Researchers at the Wellcome Sanger Institute, Cambridge University Hospitals NHS Foundation Trust, Great Ormond Street Hospital, the University of Würzburg, and their collaborators, have mapped the genetic differences across children with a type of childhood kidney cancer called Wilms tumour.

In about 30 per cent of children with Wilms tumour, there is an inherited genetic change that increases the risk of developing this cancer. This study, published today (23 January) in Cancer Discovery, a journal of the American Association for Cancer Research, suggests that inherited genetic changes predetermine how these tumours develop, how much they respond to certain treatments, and whether the individual affected is at higher risk of secondary cancers later in life.

The team indicates that different genetic predispositions give rise to different tumour development pathways and kidney structures, and have identified those that restrict the growth of tumours. They also found that Wilms tumours develop differently in those without genetic predispositions.

Their findings suggest that tailoring treatment and screening programmes to a child’s genetic makeup could ensure that everyone is receiving the most effective care. In the future, this research could help develop new therapies for certain genetic changes and identify children who may need less invasive surgery.

Wilms tumour is a type of kidney cancer that largely affects children under the age of five. In the UK, about 85 children are diagnosed with Wilms tumour every year¹.

While these tumours can occur through a spontaneous genetic change during development in the womb, in about 30 per cent of cases, an underlying genetic predisposition can increase the risk of developing Wilms tumour. Traditionally, children with Wilms tumour are screened for predisposition if they show specific features, such as tumours in both kidneys¹.

Currently, treatment for Wilms tumour in predisposed children has to balance removing enough of the kidney tumour to help reduce the risk of secondary tumours later in life, while preserving as much kidney function as possible. Strategies to spare normal kidney tissue include chemotherapy, certain types of surgery, and extended courses of postoperative chemotherapy, along with close surveillance for recurrence.

The clinical management of children with a known predisposition differs from that of children with a spontaneous genetic change, due to the increased risk. By understanding more about how genetics influences the development of Wilms tumour, researchers could identify those with a lower risk of secondary tumours and use this to inform surgical approaches and screening programmes, as well as lead to the development of new therapies.

In this new study, researchers genetically mapped several hundred tissue samples from 137 children with Wilms tumour. This included 71 children who had a genetic predisposition, some of whom had early symptoms.

EXCERPTED DATA:
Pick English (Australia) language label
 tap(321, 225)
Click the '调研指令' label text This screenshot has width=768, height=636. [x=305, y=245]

...

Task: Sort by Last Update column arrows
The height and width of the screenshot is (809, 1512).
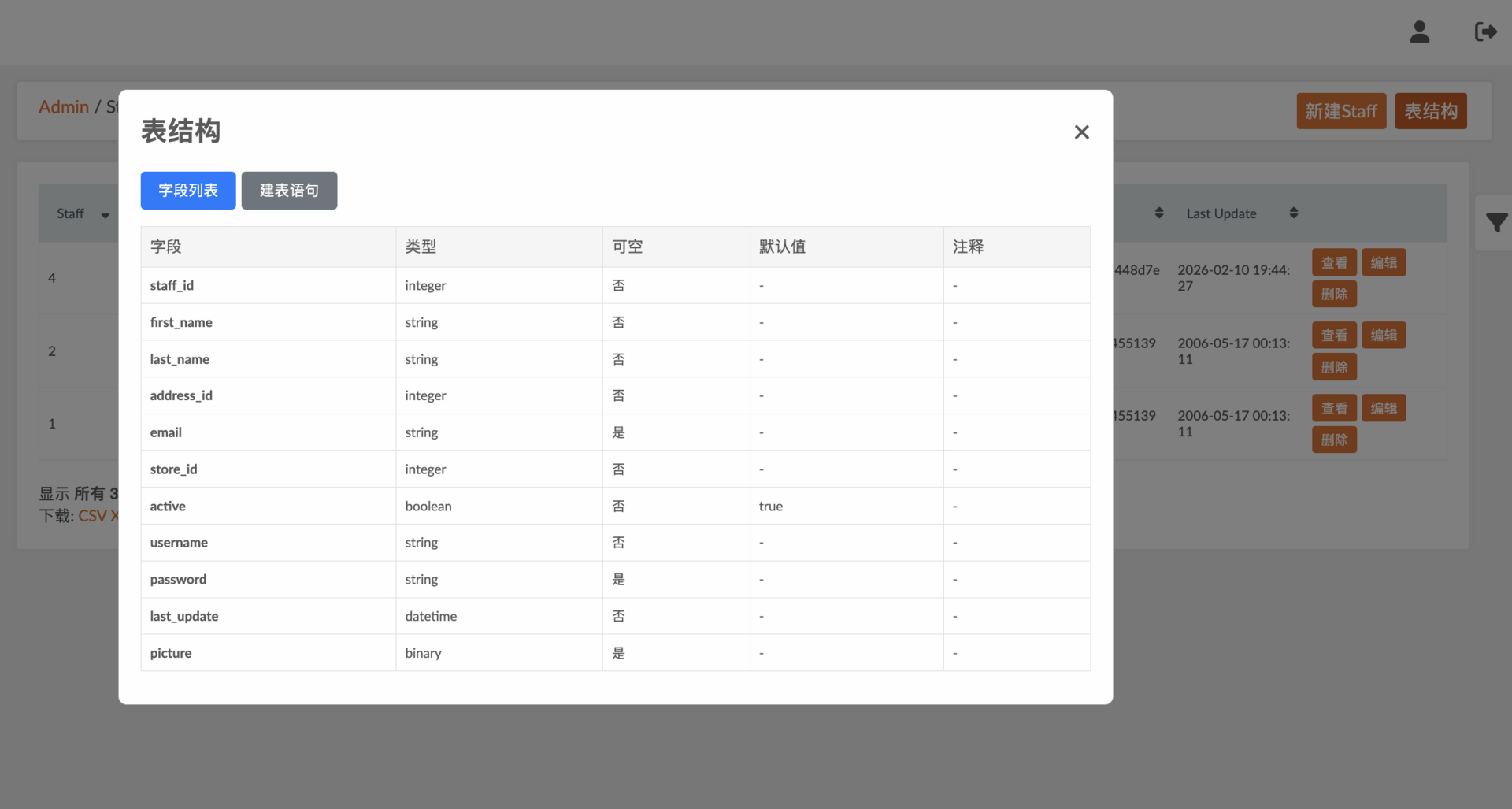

TASKS FOR THIS EXERCISE:
[A] Can you rewrite the paragraph of the Wilms tumor article that begins "Currently, treatment for Wilms tumour" as a short list that keeps its main facts?
[B] Extract from the Wilms tumor article the stretch from "While these tumours" through "surveillance for recurrence.".
The listing has no connection to the Wilms tumor article.

ANSWERS TO THE TASKS:
[A]
- Treatment for children with a predisposition must balance two goals: removing enough of the kidney tumor to lower the risk of later secondary tumors, and preserving as much kidney function as possible.
- Ways to spare normal kidney tissue include chemotherapy, certain types of surgery, and extended courses of postoperative chemotherapy.
- These are paired with close surveillance for recurrence.

[B]
While these tumours can occur through a spontaneous genetic change during development in the womb, in about 30 per cent of cases, an underlying genetic predisposition can increase the risk of developing Wilms tumour. Traditionally, children with Wilms tumour are screened for predisposition if they show specific features, such as tumours in both kidneys¹.

Currently, treatment for Wilms tumour in predisposed children has to balance removing enough of the kidney tumour to help reduce the risk of secondary tumours later in life, while preserving as much kidney function as possible. Strategies to spare normal kidney tissue include chemotherapy, certain types of surgery, and extended courses of postoperative chemotherapy, along with close surveillance for recurrence.